そして私たちの日常生活における普段の行動が原発へどうつながるかについて考えてみた。それは電気についてのそれではない。どこか観念のようなものについてだ。私にはお金や効率性を追求していくことと原発とが強くつながっているように思える。効率性の追求は(それだけが要因と断定するつもりはないがある意味で)専門家化の現象を発生させる。それは例えば電気であれば、電気について高度な勉強をした(きっとすごい)専門家が担っているのだから(たとえ彼らがどのようなことをしようと専門家である)彼らに任せておけば(お金を払えばそれについて自身で考えることは特にしなくても良いのだという認識により生じる無関心)大丈夫というような無知で安易な認識や価値観を生んでしまっているのではないだろうか。それは他にも、私たちとマスメディアや金融機関についての関係においても同様に指摘できるように思える。

それは私たちの普段の、本当に何気ない行動から始まっているのではないか。例えば車についてはどうだろう。大人になっていつの間にか免許を取り、車に乗るのが当たり前になっている。気がついたら、歩けば用が済むような距離でも車で済ませてしまっている。
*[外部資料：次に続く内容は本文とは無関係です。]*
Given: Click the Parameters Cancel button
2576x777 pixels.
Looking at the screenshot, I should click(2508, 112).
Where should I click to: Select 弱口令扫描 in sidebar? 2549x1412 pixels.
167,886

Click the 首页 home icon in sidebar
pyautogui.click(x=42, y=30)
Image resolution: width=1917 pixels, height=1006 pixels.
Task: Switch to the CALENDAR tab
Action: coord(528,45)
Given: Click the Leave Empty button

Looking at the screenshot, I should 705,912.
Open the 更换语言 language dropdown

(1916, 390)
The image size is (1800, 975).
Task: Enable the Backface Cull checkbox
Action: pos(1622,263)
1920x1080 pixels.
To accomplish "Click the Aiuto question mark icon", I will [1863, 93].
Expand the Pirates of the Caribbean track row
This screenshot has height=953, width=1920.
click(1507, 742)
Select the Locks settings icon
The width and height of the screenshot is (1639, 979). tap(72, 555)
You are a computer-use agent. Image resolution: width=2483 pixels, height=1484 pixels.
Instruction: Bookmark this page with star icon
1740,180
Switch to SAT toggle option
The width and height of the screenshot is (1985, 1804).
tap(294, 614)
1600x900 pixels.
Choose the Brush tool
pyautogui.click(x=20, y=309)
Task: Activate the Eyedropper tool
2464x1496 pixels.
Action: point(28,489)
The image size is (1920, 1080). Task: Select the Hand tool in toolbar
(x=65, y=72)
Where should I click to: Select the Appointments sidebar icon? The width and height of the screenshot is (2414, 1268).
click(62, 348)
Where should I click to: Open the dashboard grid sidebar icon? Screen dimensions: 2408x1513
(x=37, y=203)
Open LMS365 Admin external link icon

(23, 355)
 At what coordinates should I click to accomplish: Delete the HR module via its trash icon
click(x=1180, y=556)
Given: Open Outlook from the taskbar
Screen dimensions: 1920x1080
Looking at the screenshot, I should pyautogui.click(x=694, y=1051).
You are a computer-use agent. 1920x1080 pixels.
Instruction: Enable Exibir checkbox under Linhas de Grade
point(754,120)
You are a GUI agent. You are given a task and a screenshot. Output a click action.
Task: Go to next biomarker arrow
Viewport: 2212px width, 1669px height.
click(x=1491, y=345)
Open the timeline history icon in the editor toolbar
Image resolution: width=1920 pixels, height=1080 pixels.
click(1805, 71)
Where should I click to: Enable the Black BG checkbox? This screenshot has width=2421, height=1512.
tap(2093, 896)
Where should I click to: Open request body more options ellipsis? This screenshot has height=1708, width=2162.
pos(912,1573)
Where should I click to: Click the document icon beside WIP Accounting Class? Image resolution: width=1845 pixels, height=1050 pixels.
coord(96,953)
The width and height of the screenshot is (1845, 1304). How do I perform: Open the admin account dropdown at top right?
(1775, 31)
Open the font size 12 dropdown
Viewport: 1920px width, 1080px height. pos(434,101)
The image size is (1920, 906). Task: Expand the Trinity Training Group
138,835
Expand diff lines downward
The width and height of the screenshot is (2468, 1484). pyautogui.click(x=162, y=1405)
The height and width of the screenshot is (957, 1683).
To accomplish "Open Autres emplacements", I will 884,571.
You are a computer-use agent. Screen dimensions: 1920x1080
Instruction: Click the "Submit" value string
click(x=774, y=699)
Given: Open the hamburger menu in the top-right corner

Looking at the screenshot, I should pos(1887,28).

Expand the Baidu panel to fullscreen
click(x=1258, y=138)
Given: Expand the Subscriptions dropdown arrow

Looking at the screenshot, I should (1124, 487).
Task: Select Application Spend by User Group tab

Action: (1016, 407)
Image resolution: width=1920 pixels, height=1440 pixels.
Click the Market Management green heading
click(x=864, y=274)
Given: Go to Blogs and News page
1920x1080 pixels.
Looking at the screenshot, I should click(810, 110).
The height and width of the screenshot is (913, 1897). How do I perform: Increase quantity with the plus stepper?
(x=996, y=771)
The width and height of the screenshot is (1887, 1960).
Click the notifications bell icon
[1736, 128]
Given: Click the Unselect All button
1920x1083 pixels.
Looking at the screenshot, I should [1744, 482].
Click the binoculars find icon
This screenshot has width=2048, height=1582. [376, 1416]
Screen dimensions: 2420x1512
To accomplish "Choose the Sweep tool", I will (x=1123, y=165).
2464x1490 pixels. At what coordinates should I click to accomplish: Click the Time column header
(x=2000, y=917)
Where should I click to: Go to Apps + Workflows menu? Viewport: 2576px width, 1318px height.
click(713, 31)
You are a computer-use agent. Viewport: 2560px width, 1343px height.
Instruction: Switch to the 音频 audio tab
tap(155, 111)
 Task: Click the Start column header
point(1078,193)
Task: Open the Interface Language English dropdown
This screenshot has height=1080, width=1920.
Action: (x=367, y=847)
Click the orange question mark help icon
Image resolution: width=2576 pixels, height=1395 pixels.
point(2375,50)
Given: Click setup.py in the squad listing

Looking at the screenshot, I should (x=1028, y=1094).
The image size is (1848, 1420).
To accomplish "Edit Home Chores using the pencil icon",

歩道で子どもが横断する為に待っていても、良く考えると一体何のために急いでいるのか分からないが、やはり急いでいるが故に止まることもない・・・。例えば畑作業についてはどうだろう。農薬や化学肥料を用いれば苦労からは解放され収量も上がる。しかし身体はそれらを実際に撒く前にそれらが畑に住む生き物たちの生命を始め環境を脅かすことを知っているが、それでも撒いてしまう。心の疑問の声を押し殺しながら・・・。こういった、いわばお金や効率を優先する選択を行うこと、その先に行き着くところが原発なのではないだろうか。お金や効率の優先の、その先の奥には原発が高く聳えているように思えるからだ。まとまりがないがこのように考えた。

考え続けよう、それが何よりも大切なのだから。そして行動しよう、それが何よりも必要とされているものなのだから。